Taking your daughter to these events is going to leave an indelible mark on her memories I believe and can only help to make her grow into someone who also can help change the world.
And if your book is even half as fucken good as the diaries you write you will be smashing success as a writer. And a big hug to you by the way….I had to learn to overcome my not hugging issues myself(and also a long story involving wicked stepmothers).
Cyber friend. You got it.
Wicked step mother. We’ll have to talk about that one over a beer, assuming we get a California stop in on the book tour.
Thanks CI. (You’re still the only person I know who consistently read the “Fit to Print Me” diaries, so I think you will always be my most loyal fan.
).
Make that kaluha/coffee for me with lots of whipped cream on top and your on! I just never could acquire a taste for beer(made palpable only if forced with tomato juice).
Thank you – for you sharing this.
I went to a vigil last night – with a friend. It was silent.
There was a display of boots and shoes across the street corner from me. I thought a lot about shoes – how when they are worn they conform to the foot and how it feels odd to put on someone else’s shoes – how we each stand and walk our own distinctive way – personal – unique. And each set of shoes had these whispers from the lives of the people who had worn them. The loss – the needless, pointless loss…
Standing, holding my candle I thought of you and the others I have met here. I felt such connection.
Heartbreak and warmth – it’s good to know you.

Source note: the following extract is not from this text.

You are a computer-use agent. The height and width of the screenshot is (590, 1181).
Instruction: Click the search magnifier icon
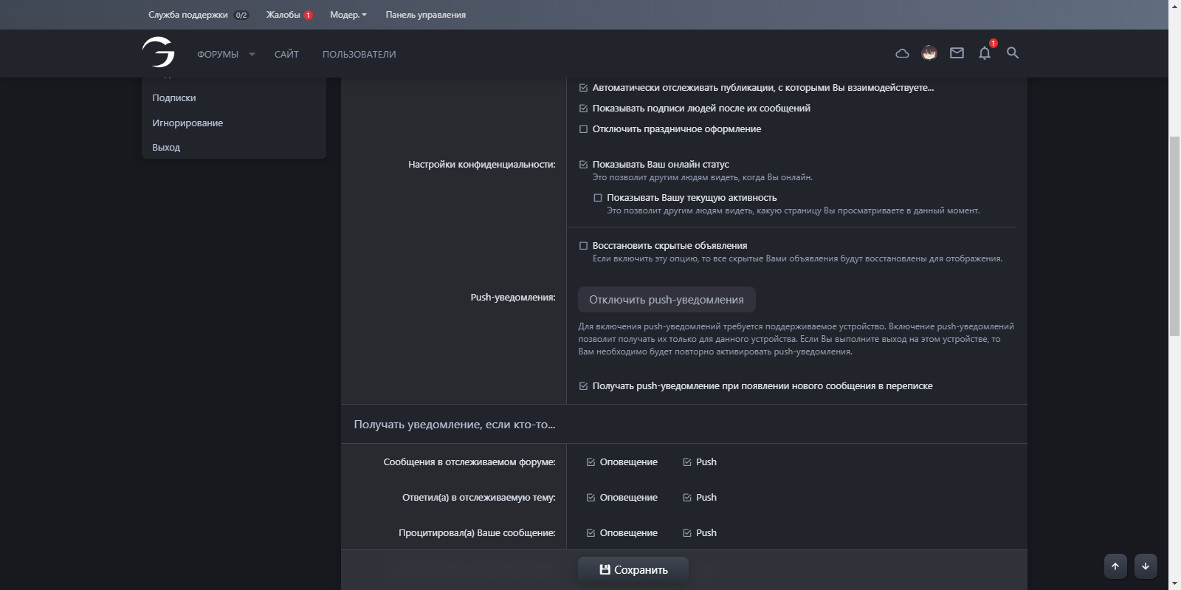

That is a beautiful, haunting thought about the shoes. We had a shoe exhibit with our protest also. And I find that very moving. Something tangible. Something they touched, and will not touch again. I’m not a big death fan. I’m in to ignoring its inevitability at this point in my life. But being surrounded by a culture immersed in it — it is making it more and more difficult to ignore. I would really love to read a diary about your thoughts. Someday. When you get time. A lot to share in there, I think. Talk to you later.
Next time have someone count the crowd, someone who’s not part of the “in-crowd”, if possible. It’s a great way to draw someone into participating. Count and write it down. Then you (or someone) can write a LTE with the facts.
And thanks for organizing, for doing what you did.